Source records
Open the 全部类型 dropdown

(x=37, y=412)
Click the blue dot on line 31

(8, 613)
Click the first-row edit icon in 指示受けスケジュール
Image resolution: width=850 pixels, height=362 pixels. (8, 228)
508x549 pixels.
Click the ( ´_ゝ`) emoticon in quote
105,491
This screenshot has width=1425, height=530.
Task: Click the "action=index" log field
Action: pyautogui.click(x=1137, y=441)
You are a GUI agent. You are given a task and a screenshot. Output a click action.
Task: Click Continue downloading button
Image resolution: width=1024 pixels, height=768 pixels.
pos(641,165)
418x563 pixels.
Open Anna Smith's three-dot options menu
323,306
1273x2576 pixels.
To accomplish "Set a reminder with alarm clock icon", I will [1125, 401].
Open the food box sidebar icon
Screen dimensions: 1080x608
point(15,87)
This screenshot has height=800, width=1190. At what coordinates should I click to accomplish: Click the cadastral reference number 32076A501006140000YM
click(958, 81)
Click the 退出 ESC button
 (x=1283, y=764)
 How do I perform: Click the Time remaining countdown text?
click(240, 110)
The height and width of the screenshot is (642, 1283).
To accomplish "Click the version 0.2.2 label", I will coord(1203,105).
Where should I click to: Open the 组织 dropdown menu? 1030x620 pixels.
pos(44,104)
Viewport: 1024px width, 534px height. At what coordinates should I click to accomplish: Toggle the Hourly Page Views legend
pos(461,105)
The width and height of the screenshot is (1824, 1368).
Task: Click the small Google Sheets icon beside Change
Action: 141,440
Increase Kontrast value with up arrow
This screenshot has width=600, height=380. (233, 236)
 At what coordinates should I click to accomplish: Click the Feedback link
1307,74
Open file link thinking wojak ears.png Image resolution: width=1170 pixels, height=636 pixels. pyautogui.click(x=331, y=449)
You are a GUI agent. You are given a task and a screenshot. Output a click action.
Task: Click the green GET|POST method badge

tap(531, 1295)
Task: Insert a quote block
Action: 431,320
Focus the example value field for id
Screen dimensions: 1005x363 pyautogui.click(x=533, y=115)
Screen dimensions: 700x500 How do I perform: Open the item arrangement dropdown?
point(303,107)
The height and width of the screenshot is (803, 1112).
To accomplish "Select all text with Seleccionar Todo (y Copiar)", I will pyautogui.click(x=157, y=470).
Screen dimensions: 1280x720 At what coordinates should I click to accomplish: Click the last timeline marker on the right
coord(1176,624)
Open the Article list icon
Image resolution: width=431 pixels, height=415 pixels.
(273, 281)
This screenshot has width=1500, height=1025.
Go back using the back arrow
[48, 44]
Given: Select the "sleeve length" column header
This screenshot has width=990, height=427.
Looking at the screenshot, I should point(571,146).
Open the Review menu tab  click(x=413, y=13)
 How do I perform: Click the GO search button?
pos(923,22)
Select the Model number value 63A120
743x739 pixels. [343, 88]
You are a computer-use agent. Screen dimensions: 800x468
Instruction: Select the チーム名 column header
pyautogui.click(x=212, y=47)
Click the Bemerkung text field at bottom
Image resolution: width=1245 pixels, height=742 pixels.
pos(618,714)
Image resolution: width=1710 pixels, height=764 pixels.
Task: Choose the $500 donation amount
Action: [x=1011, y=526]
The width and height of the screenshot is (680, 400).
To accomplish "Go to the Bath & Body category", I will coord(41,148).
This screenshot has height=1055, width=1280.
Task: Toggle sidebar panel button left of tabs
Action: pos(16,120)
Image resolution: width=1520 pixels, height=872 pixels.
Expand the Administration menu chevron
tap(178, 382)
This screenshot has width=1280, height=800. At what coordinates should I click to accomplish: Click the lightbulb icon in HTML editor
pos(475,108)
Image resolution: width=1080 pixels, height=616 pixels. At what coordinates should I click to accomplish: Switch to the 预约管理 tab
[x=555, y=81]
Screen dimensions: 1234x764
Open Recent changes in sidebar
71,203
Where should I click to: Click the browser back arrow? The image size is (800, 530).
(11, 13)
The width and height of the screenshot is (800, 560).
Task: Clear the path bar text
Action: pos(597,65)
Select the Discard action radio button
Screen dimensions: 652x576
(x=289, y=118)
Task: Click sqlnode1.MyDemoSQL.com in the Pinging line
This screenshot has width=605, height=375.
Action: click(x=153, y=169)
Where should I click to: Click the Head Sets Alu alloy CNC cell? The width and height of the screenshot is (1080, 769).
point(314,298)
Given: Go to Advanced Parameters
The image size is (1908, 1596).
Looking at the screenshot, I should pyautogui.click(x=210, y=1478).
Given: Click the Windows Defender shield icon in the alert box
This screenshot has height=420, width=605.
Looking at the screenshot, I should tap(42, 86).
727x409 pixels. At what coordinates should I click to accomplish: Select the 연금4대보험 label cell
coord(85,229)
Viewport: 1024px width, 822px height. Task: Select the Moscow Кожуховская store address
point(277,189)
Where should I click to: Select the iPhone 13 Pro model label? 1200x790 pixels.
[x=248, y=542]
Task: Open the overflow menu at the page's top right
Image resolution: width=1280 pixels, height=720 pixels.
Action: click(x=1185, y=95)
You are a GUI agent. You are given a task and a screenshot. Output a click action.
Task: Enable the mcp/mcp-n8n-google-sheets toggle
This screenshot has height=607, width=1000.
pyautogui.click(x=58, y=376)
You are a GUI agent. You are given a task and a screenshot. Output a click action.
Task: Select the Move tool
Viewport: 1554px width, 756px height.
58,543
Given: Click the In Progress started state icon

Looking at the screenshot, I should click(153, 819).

* [TASK STATEMENT] From the records above, print only the lines between the one holding "Click the first-row edit icon in 指示受けスケジュール" and the one holding "Open the food box sidebar icon", inclusive, exactly as they stand.

* [ANSWER TO THIS PROBLEM]
Click the first-row edit icon in 指示受けスケジュール
Image resolution: width=850 pixels, height=362 pixels. (8, 228)
508x549 pixels.
Click the ( ´_ゝ`) emoticon in quote
105,491
This screenshot has width=1425, height=530.
Task: Click the "action=index" log field
Action: pyautogui.click(x=1137, y=441)
You are a GUI agent. You are given a task and a screenshot. Output a click action.
Task: Click Continue downloading button
Image resolution: width=1024 pixels, height=768 pixels.
pos(641,165)
418x563 pixels.
Open Anna Smith's three-dot options menu
323,306
1273x2576 pixels.
To accomplish "Set a reminder with alarm clock icon", I will [1125, 401].
Open the food box sidebar icon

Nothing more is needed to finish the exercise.